* [Exercise description] Would you please repeat the data exactly as given?

* [Provided records]
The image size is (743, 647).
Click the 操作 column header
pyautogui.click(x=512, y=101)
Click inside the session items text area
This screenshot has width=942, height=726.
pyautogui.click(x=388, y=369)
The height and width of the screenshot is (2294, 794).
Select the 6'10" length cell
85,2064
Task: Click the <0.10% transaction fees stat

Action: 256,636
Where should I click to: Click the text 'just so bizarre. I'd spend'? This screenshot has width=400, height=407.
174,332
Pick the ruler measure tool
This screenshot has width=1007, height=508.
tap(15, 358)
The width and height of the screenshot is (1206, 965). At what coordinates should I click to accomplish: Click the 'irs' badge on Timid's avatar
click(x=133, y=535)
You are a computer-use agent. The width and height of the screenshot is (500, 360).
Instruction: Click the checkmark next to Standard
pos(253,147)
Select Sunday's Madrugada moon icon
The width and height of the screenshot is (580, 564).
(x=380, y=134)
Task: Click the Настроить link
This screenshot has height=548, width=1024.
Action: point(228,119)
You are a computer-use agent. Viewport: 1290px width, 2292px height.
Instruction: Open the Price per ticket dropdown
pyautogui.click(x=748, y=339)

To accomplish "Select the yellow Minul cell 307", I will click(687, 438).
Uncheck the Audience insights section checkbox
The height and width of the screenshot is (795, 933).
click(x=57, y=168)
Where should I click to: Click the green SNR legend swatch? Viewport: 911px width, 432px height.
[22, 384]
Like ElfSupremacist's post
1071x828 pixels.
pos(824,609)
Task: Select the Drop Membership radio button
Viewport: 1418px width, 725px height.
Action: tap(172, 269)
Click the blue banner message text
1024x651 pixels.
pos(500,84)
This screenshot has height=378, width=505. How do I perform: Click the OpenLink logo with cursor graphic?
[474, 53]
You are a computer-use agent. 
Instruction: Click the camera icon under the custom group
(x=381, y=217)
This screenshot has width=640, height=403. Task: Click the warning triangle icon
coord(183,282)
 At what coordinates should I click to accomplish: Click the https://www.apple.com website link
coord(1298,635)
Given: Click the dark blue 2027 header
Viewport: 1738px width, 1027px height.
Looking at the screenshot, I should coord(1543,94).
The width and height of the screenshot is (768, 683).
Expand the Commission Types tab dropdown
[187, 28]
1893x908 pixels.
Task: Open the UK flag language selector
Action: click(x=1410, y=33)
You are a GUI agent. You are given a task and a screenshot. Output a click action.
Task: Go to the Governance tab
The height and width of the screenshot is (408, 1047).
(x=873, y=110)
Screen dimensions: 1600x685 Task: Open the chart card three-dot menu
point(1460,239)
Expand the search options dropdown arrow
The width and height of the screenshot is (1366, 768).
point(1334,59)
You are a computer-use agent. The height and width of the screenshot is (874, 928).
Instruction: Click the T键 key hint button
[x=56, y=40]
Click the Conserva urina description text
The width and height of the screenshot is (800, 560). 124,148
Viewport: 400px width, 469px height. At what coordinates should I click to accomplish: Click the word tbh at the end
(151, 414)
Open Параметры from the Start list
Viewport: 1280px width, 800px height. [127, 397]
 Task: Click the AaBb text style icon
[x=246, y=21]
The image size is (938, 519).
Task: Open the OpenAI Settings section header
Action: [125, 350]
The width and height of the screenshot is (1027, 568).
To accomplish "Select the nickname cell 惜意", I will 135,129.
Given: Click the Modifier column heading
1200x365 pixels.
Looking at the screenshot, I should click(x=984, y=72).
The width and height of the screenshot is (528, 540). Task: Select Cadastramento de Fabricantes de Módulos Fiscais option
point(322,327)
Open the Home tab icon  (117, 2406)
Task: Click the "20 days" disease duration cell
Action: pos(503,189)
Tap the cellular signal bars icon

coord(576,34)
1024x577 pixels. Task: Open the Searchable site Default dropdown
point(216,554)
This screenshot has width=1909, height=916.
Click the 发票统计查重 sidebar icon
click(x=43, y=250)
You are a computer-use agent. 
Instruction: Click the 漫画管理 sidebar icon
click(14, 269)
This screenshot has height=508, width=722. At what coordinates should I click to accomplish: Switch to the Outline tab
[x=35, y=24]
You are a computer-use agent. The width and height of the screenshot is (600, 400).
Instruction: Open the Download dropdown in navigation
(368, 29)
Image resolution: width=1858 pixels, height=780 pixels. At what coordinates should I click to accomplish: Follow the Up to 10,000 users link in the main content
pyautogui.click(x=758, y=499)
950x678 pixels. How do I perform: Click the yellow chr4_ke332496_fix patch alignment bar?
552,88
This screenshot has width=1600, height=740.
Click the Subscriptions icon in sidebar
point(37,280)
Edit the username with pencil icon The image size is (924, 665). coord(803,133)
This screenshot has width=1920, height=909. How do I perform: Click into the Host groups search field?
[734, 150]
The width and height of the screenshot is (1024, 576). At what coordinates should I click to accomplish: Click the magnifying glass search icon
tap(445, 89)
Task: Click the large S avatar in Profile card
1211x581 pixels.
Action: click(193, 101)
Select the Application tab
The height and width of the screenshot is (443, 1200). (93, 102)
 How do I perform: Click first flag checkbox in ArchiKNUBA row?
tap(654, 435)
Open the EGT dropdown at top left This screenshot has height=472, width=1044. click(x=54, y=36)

* [Exercise answer]
The image size is (743, 647).
Click the 操作 column header
pyautogui.click(x=512, y=101)
Click inside the session items text area
This screenshot has width=942, height=726.
pyautogui.click(x=388, y=369)
The height and width of the screenshot is (2294, 794).
Select the 6'10" length cell
85,2064
Task: Click the <0.10% transaction fees stat

Action: 256,636
Where should I click to: Click the text 'just so bizarre. I'd spend'? This screenshot has width=400, height=407.
174,332
Pick the ruler measure tool
This screenshot has width=1007, height=508.
tap(15, 358)
The width and height of the screenshot is (1206, 965). At what coordinates should I click to accomplish: Click the 'irs' badge on Timid's avatar
click(x=133, y=535)
You are a computer-use agent. The width and height of the screenshot is (500, 360).
Instruction: Click the checkmark next to Standard
pos(253,147)
Select Sunday's Madrugada moon icon
The width and height of the screenshot is (580, 564).
(x=380, y=134)
Task: Click the Настроить link
This screenshot has height=548, width=1024.
Action: point(228,119)
You are a computer-use agent. Viewport: 1290px width, 2292px height.
Instruction: Open the Price per ticket dropdown
pyautogui.click(x=748, y=339)

To accomplish "Select the yellow Minul cell 307", I will click(687, 438).
Uncheck the Audience insights section checkbox
The height and width of the screenshot is (795, 933).
click(x=57, y=168)
Where should I click to: Click the green SNR legend swatch? Viewport: 911px width, 432px height.
[22, 384]
Like ElfSupremacist's post
1071x828 pixels.
pos(824,609)
Task: Select the Drop Membership radio button
Viewport: 1418px width, 725px height.
Action: tap(172, 269)
Click the blue banner message text
1024x651 pixels.
pos(500,84)
This screenshot has height=378, width=505. How do I perform: Click the OpenLink logo with cursor graphic?
[474, 53]
You are a computer-use agent. 
Instruction: Click the camera icon under the custom group
(x=381, y=217)
This screenshot has width=640, height=403. Task: Click the warning triangle icon
coord(183,282)
 At what coordinates should I click to accomplish: Click the https://www.apple.com website link
coord(1298,635)
Given: Click the dark blue 2027 header
Viewport: 1738px width, 1027px height.
Looking at the screenshot, I should coord(1543,94).
The width and height of the screenshot is (768, 683).
Expand the Commission Types tab dropdown
[187, 28]
1893x908 pixels.
Task: Open the UK flag language selector
Action: click(x=1410, y=33)
You are a GUI agent. You are given a task and a screenshot. Output a click action.
Task: Go to the Governance tab
The height and width of the screenshot is (408, 1047).
(x=873, y=110)
Screen dimensions: 1600x685 Task: Open the chart card three-dot menu
point(1460,239)
Expand the search options dropdown arrow
The width and height of the screenshot is (1366, 768).
point(1334,59)
You are a computer-use agent. The height and width of the screenshot is (874, 928).
Instruction: Click the T键 key hint button
[x=56, y=40]
Click the Conserva urina description text
The width and height of the screenshot is (800, 560). 124,148
Viewport: 400px width, 469px height. At what coordinates should I click to accomplish: Click the word tbh at the end
(151, 414)
Open Параметры from the Start list
Viewport: 1280px width, 800px height. [127, 397]
 Task: Click the AaBb text style icon
[x=246, y=21]
The image size is (938, 519).
Task: Open the OpenAI Settings section header
Action: [125, 350]
The width and height of the screenshot is (1027, 568).
To accomplish "Select the nickname cell 惜意", I will 135,129.
Given: Click the Modifier column heading
1200x365 pixels.
Looking at the screenshot, I should click(x=984, y=72).
The width and height of the screenshot is (528, 540). Task: Select Cadastramento de Fabricantes de Módulos Fiscais option
point(322,327)
Open the Home tab icon  (117, 2406)
Task: Click the "20 days" disease duration cell
Action: pos(503,189)
Tap the cellular signal bars icon

coord(576,34)
1024x577 pixels. Task: Open the Searchable site Default dropdown
point(216,554)
This screenshot has width=1909, height=916.
Click the 发票统计查重 sidebar icon
click(x=43, y=250)
You are a computer-use agent. 
Instruction: Click the 漫画管理 sidebar icon
click(14, 269)
This screenshot has height=508, width=722. At what coordinates should I click to accomplish: Switch to the Outline tab
[x=35, y=24]
You are a computer-use agent. The width and height of the screenshot is (600, 400).
Instruction: Open the Download dropdown in navigation
(368, 29)
Image resolution: width=1858 pixels, height=780 pixels. At what coordinates should I click to accomplish: Follow the Up to 10,000 users link in the main content
pyautogui.click(x=758, y=499)
950x678 pixels. How do I perform: Click the yellow chr4_ke332496_fix patch alignment bar?
552,88
This screenshot has width=1600, height=740.
Click the Subscriptions icon in sidebar
point(37,280)
Edit the username with pencil icon The image size is (924, 665). coord(803,133)
This screenshot has width=1920, height=909. How do I perform: Click into the Host groups search field?
[734, 150]
The width and height of the screenshot is (1024, 576). At what coordinates should I click to accomplish: Click the magnifying glass search icon
tap(445, 89)
Task: Click the large S avatar in Profile card
1211x581 pixels.
Action: click(193, 101)
Select the Application tab
The height and width of the screenshot is (443, 1200). (93, 102)
 How do I perform: Click first flag checkbox in ArchiKNUBA row?
tap(654, 435)
Open the EGT dropdown at top left This screenshot has height=472, width=1044. click(x=54, y=36)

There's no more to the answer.